>> Begin Records provided

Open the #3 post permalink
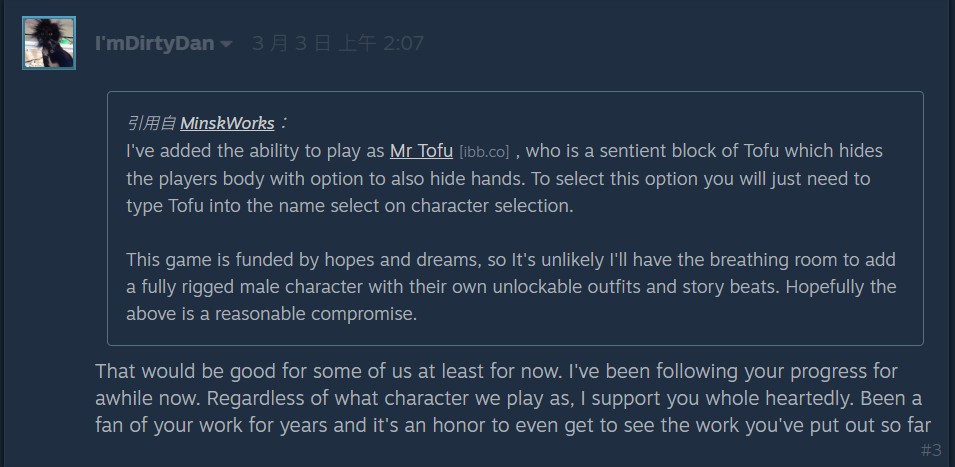The height and width of the screenshot is (467, 955). click(930, 450)
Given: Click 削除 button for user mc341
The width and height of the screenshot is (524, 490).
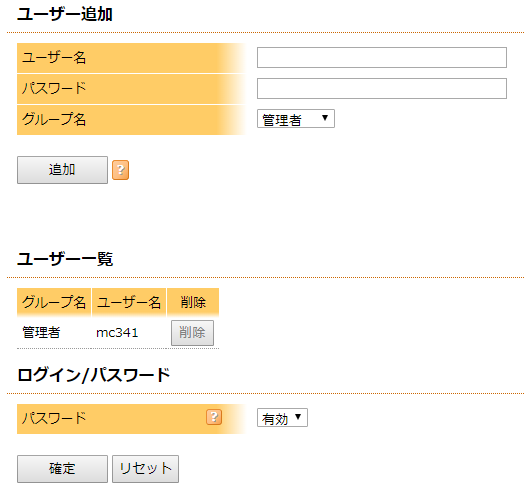Looking at the screenshot, I should pos(192,333).
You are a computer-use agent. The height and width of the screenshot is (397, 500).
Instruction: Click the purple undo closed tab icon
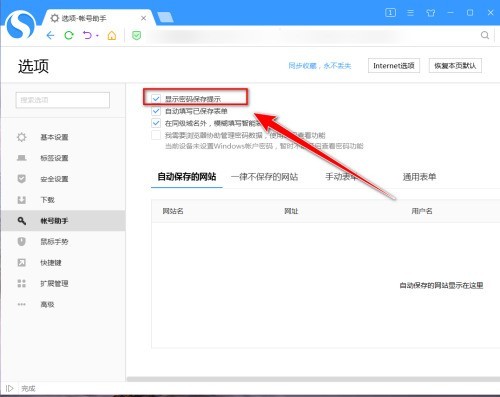(87, 35)
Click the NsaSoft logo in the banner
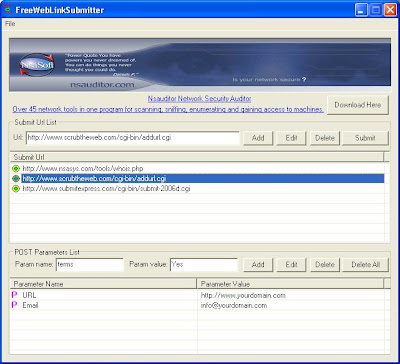This screenshot has height=364, width=400. point(37,65)
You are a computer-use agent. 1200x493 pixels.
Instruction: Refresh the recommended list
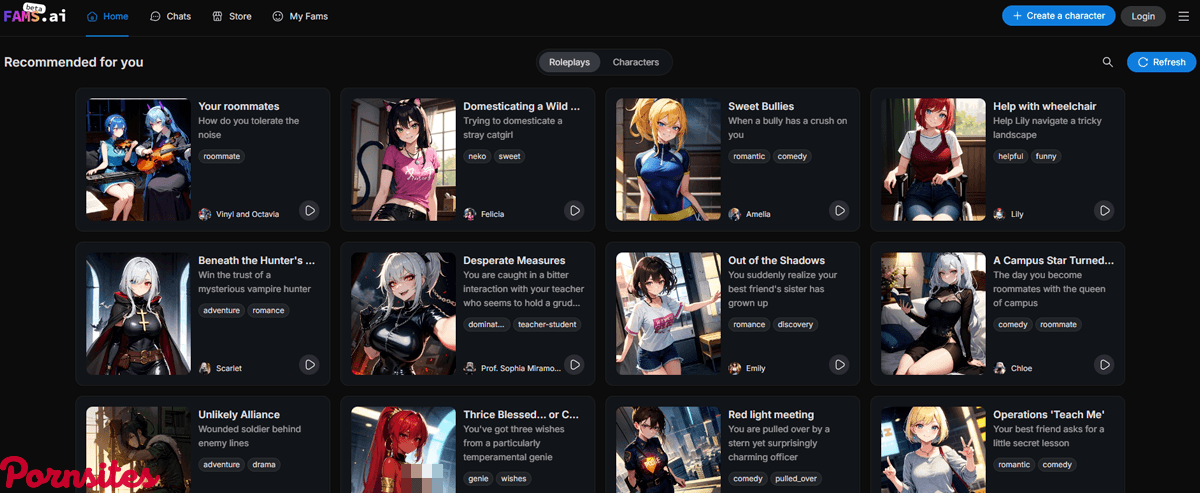1160,62
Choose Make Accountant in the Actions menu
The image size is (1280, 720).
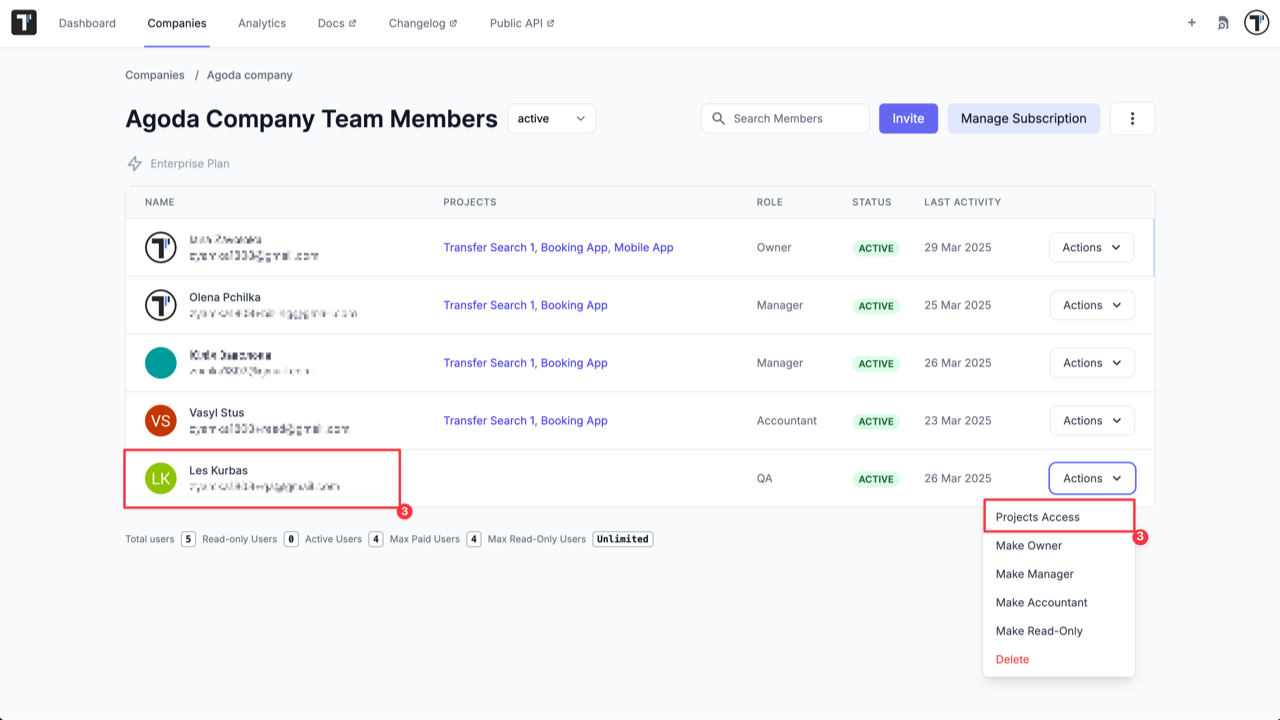click(1041, 602)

>> End Records provided

# [Instructions to follow]
Rescale everything from the line containing "Choose Make Accountant in the Actions menu" down through the end of the listing. Reproduce those lines, requests included, with every number in the answers (the click coordinates) multiplied by 1.5 and rounded to whole numbers, halves rounding up, and leave the pictures out of your answer.

# [Answer to the task]
Choose Make Accountant in the Actions menu
The image size is (1280, 720).
click(1562, 903)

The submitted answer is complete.